(Records of locating words and elements)
============
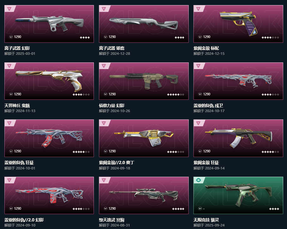The image size is (287, 229).
Task: Click the tier badge on 侦察力量 幻影 card
Action: [104, 66]
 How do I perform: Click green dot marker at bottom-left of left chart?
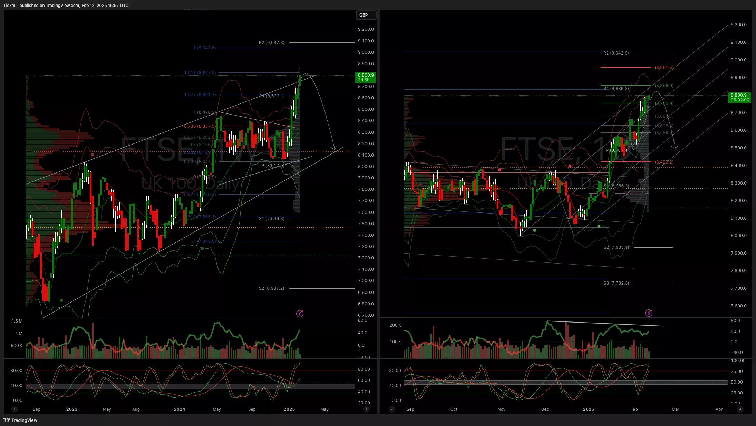[61, 300]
============
_DESCRIPTION OF THE TASK_:
Write out the lines above word for word, leaving out the pictures.

_TASK RESULT_:
The image size is (287, 229).
Task: Click the tier badge on 侦察力量 幻影 card
Action: [104, 66]
 How do I perform: Click green dot marker at bottom-left of left chart?
[61, 300]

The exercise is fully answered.